> Te lezen tekst
+++

24. De rechtbank ziet in de gegrondverklaring van het beroep tegen de informatiebeschikking aanleiding verweerder te veroordelen in de kosten die eiser in het kader van het bezwaar en beroep redelijkerwijs heeft moeten maken. De rechtbank stelt deze kosten op de voet van het Besluit proceskosten bestuursrecht (Bpb) voor door een derde beroepsmatig verleende rechtsbijstand vast op € 2.685 (1 punt voor het bezwaarschrift, 1 punt voor de hoorzitting, 1 punt voor het beroepschrift, 1 punt voor de zitting van 14 november 2018, 0.5 punt voor de zitting van 26 september 2022 met een waarde per punt van € 296 in bezwaar en € 837 in beroep en een factor 1). De rechtbank zal geen factor 1,5 wegens vier of meer samenhangende zaken toepassen, [10] omdat de proceskostenvergoeding alleen betrekking heeft op de gegrondheid van het beroep tegen de informatiebeschikking. Immers, de zaak over de informatiebeschikking hangt inhoudelijk niet samen met de andere zaak van eiser en de zaken van eisers broer en kinderen. Van andere kosten die voor vergoeding in aanmerking komen is de rechtbank niet gebleken.

+++

> Gegevensoverzicht
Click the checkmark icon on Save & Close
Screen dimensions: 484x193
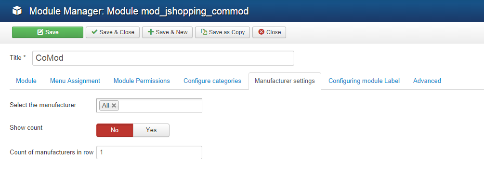pyautogui.click(x=94, y=32)
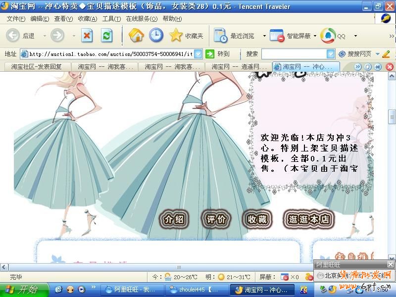Open the Favorites star (收藏夹)
The image size is (396, 297).
coord(176,35)
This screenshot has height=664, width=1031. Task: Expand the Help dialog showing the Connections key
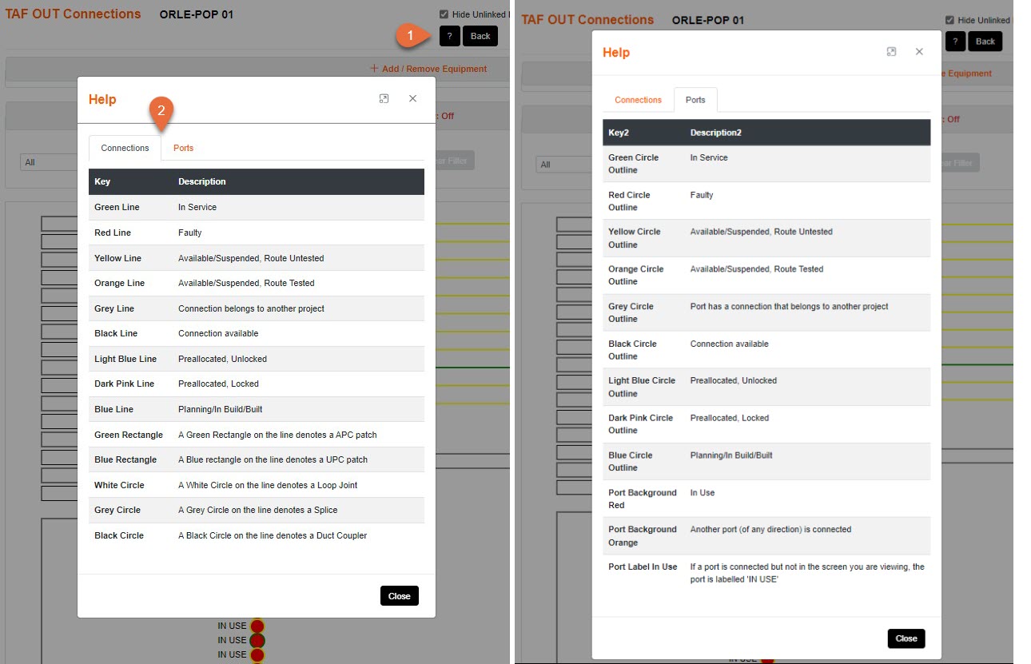tap(384, 98)
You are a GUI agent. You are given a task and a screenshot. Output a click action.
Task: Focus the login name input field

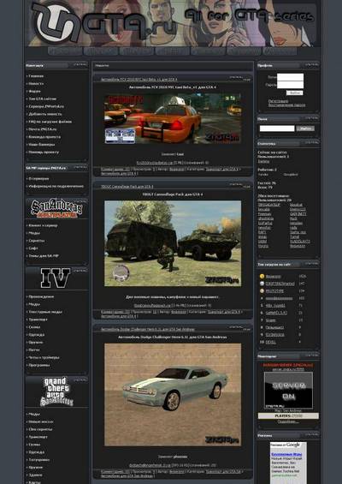(x=290, y=77)
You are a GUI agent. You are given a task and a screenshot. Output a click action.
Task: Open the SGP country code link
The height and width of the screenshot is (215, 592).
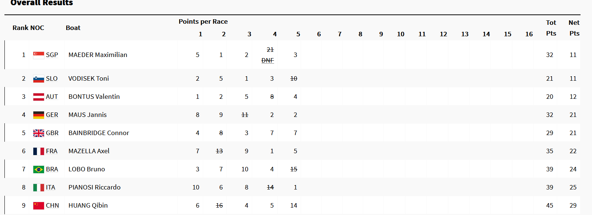pyautogui.click(x=52, y=55)
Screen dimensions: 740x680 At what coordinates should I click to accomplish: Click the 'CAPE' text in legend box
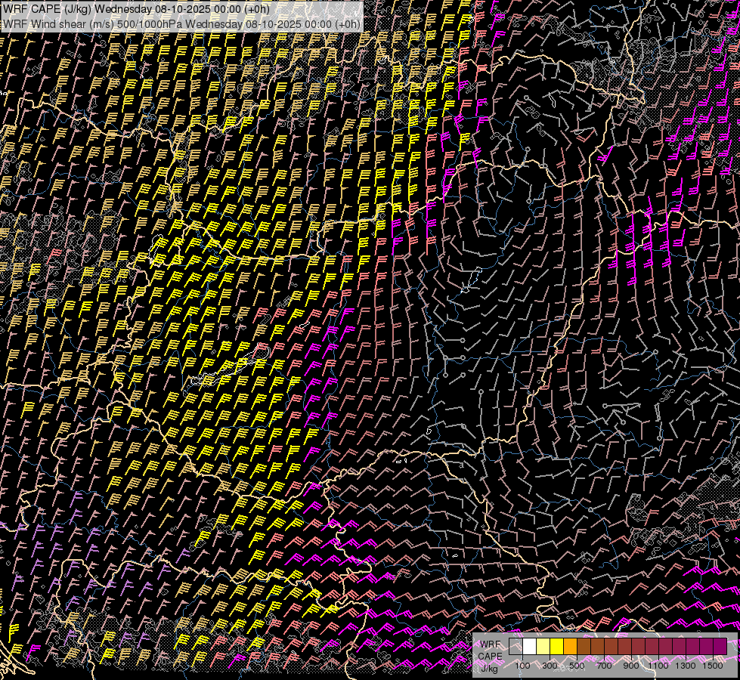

+++

Op welk bedrag stelt de rechtbank in de tekst over de proceskosten de kosten van rechtsbijstand vast? De lijst doet hier niet ter zake.

> Antwoord op opdracht
Op € 2.685.